In his State of the State address, the governor proposed minimizing the influence of the State Board of Education and making the state superintendent of public instruction directly answerable to a director of public education appointed by the governor and approved by the Ohio Senate. The governor also outlined a vision of classrooms as places that foster and nurture innovation, creativity, and competency and that substantially reduce the achievement gap between inner city and suburban students. But for that to happen, the Stricklands believe, the state's accountability and testing system must be substantially modified. 

"We have to rethink education and rethink what we want in the way of outcomes. Right now in this country everything is about accountability...with the goal to reduce that achievement gap," Mrs. Strickland said. "If reducing the achievement gap does not help lead to students who are more creative and innovative we've had our eye on the wrong thing." 

The current emphasis on standardized test scores is anathema to the Stricklands.

"I'm an educational psychologist so my professional life has been all about assessment...We couldn't place a child on the basis of just one test. That's just a rule of thumb. You don't get a full knowledge of what a child knows or what it takes to learn on the basis of one test. I...have known...children who just don't do well on these pencil-and-paper tests and there should be other ways for children to show how they know things. So this high-stakes testing on the basis of one test goes against everything I've ever known about assessment," she said. 

It's also affecting teachers. "We do have a bunch of good teachers whose hands are tied because of the restrictiveness of this testing accountability focus," she said. 

"We have to have accountability in the basics, but we can't let that drive our curriculum like it is. We have to keep an eye on what kind of a talent base do we need for the jobs of tomorrow. And if we just look at the fact that we're competing against (others) on the basis of reading, writing, and arithmetic scores and not looking for nurturing the strengths and the talents of kids, we're missing the long view for the threat of the short view." 

In fact, employers, she said, have been complaining that too many Ohio graduates lack the ability to work in groups, solve problems, and communicate well with others. They show up for work wanting someone to tell them what to do. 

"You can't get to creativity and innovation without that basic and procedural knowledge," Mrs. Strickland said. "But we have to push it to the next level. That's what we're rethinking right now....I've been looking more and more into the role of poverty on the achievement gap and the inner city schools; although poverty is just as much a problem in the rural areas as in the inner city." 

Educators, she said, don't fully realize how much the culture of poverty competes with schooling. Creeping poverty threatens all attempts at education reform, no matter their political or philosophic underpinnings, she argues. Many Ohioans have failed to benefit from the economic rebound of the last several years. They're particularly vulnerable now that the nation is facing recession. The continued demise of manufacturing jobs, catastrophic expenses resulting from the lack of health insurance, and the loss of homes to the on-going mortgage crisis, Mrs. Strickland believes, threaten to increase poverty and permanently trap the children of the newly unemployed in generational poverty.

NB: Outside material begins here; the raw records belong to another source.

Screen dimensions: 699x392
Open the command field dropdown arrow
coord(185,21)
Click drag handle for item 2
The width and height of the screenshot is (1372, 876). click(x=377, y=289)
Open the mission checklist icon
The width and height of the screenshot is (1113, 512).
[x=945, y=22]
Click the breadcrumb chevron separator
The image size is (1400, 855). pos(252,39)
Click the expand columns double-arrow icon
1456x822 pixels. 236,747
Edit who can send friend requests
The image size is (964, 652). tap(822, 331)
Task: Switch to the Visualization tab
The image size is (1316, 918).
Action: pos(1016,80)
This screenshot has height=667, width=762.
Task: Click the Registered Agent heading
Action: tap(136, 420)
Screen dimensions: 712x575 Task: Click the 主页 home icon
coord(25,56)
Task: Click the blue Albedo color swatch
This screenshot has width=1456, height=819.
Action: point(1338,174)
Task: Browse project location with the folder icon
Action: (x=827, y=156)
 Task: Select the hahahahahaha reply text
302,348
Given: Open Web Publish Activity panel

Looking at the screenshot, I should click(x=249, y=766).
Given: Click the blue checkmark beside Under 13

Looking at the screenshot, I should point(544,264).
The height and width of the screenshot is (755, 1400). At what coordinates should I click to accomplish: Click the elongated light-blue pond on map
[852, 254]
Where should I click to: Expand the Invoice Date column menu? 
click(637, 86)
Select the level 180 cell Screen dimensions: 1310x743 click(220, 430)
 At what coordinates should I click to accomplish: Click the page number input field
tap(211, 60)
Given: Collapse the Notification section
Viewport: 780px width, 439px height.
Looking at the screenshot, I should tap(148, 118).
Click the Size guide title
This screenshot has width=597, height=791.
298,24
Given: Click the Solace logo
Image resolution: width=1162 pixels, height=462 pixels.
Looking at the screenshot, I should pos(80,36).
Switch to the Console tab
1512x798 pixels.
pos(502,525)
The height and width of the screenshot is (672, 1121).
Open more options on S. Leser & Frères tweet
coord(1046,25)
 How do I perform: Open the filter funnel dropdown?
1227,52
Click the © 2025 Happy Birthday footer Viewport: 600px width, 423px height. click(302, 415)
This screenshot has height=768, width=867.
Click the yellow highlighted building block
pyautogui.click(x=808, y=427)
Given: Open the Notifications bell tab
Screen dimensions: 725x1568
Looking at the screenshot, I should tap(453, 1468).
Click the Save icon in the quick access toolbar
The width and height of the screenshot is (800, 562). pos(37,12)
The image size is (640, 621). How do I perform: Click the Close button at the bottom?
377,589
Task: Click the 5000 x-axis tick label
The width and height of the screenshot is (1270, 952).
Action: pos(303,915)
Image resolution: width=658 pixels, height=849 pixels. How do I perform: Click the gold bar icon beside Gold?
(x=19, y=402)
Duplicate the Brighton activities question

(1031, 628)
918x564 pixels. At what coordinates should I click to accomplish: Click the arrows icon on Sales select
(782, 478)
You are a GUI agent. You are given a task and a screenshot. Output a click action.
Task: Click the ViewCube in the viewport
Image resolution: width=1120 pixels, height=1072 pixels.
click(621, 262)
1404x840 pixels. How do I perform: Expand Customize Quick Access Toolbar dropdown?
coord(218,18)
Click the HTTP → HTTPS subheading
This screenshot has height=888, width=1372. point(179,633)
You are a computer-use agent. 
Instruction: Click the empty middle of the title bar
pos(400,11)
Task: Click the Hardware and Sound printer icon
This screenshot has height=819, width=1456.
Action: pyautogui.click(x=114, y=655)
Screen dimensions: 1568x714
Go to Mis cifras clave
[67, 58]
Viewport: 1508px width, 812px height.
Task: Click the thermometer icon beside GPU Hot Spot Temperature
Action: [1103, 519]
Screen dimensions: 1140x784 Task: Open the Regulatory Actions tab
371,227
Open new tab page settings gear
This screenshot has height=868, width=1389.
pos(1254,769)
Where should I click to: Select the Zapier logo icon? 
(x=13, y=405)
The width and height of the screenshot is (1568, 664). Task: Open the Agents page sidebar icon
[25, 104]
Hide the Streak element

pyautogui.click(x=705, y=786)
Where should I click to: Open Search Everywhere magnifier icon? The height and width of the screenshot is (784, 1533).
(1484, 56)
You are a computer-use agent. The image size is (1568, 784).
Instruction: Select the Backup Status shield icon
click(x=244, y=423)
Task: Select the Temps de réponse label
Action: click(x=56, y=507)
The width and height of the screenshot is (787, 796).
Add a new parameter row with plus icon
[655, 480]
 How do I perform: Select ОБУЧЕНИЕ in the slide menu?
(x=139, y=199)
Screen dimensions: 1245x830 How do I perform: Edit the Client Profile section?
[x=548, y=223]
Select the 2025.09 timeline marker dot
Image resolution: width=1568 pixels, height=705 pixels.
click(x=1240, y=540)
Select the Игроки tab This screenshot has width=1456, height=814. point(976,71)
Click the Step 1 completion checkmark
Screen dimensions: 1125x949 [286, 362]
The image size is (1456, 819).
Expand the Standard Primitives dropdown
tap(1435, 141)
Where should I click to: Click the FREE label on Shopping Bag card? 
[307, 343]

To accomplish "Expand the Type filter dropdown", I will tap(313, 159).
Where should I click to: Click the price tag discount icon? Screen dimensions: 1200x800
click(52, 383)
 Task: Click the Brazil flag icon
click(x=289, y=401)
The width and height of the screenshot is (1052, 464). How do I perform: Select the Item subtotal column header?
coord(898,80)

So where do charters fit in? They're fine as long as they produce results, Mrs. Strickland said. 

"The presumption was the charter was going to be better than the public school and in many cases they find the public school is better," she said. "Certainly the achievement scores have been higher in the public schools than in a lot of the charter schools. We're not talking about across the board. We're talking about the accountability of charter schools and the fact that public monies were going into schools that were not functioning at the level the public schools were...." 

"Any school that is able to do a successful job of teaching students should not be eliminated and Ted feels that way," Mrs. Strickland said. "We're not talking about good charter schools here."